Appomattox and the Assassination of Lincoln
Lee surrenders to Grant, and five days later the president is shot
Quick facts
- Lee's surrender
- April 9, 1865, at Appomattox Court House
- Union commander
- General Ulysses S. Grant
- Lincoln shot
- April 14, 1865, by John Wilkes Booth
- Lincoln died
- April 15, 1865, at 7:22 a.m.
What happened
On April 9, 1865, Generals Ulysses S. Grant and Robert E. Lee met in the parlor of a house at Appomattox Court House, Virginia, to arrange the surrender of the Army of Northern Virginia, which effectively ended the Civil War. Grant's terms were generous: Lee's men could go home if they laid down their arms and pledged to stop fighting. The most important symbol of the Confederacy was gone. Five days later, on April 14, 1865, at about 10:20 p.m., the actor John Wilkes Booth crept up behind President Lincoln at Ford's Theater and shot him in the back of the head. Lincoln was carried to a house across the street and died the following morning at 7:22 a.m., the first American president to be assassinated.
Why it matters
Lee's surrender ended four years of war that killed more Americans than any other conflict and destroyed slavery. Lincoln's murder days later removed the leader who had preserved the Union and set the terms of emancipation, at the very moment the country faced the harder task of rebuilding the South and defining freedom for four million formerly enslaved people. His death shadowed the entire Reconstruction that followed.
How we know
The surrender terms survive as a signed document in the National Archives, and the assassination is documented in eyewitness testimony, the trial of Booth's conspirators, and the medical record of Lincoln's death, all preserved in the National Archives.
Sources
- National Archives. Articles of Agreement Relating to the Surrender of the Army of Northern Virginia (1865) · Primary source (author-declared)archives.gov · Cited as a "primary" source (no stronger domain match). · Link is live and its text matches the event's key terms (Jul 2026)
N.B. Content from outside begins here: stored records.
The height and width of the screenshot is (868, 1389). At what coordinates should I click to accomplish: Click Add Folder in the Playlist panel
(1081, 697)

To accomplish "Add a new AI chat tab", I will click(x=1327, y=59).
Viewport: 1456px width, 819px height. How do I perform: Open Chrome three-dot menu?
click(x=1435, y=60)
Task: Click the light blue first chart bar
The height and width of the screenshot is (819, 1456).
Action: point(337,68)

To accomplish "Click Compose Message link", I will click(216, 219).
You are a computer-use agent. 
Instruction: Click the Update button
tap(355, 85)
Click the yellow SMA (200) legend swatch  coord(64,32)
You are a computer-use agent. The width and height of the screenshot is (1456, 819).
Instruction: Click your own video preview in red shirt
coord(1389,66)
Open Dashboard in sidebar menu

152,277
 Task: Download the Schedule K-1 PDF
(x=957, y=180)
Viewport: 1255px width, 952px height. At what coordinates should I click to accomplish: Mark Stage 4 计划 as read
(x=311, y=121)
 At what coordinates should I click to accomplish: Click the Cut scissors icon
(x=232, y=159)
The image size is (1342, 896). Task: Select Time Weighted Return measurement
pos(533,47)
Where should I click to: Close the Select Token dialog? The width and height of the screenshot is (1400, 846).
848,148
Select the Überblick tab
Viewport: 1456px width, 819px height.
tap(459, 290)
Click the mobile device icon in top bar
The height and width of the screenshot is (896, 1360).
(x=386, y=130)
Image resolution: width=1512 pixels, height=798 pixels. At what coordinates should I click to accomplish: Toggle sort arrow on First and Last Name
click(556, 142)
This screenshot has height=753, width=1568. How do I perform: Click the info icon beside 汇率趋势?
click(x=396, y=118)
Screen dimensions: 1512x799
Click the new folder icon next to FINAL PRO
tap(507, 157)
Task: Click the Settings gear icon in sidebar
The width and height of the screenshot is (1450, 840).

- National Archives, Eyewitness. Assassination of President Abraham Lincoln, 1865 · Primary source (author-declared)archives.gov · Cited as a "primary" source (no stronger domain match). · Link is live and its text matches the event's key terms (Jul 2026)
- National Park Service. The Surrender Meeting at Appomattox Court House · Reputable sourcenps.gov · The domain "nps.gov" is on our Reputable source registry. · Link is live and its text matches the event's key terms (Jul 2026)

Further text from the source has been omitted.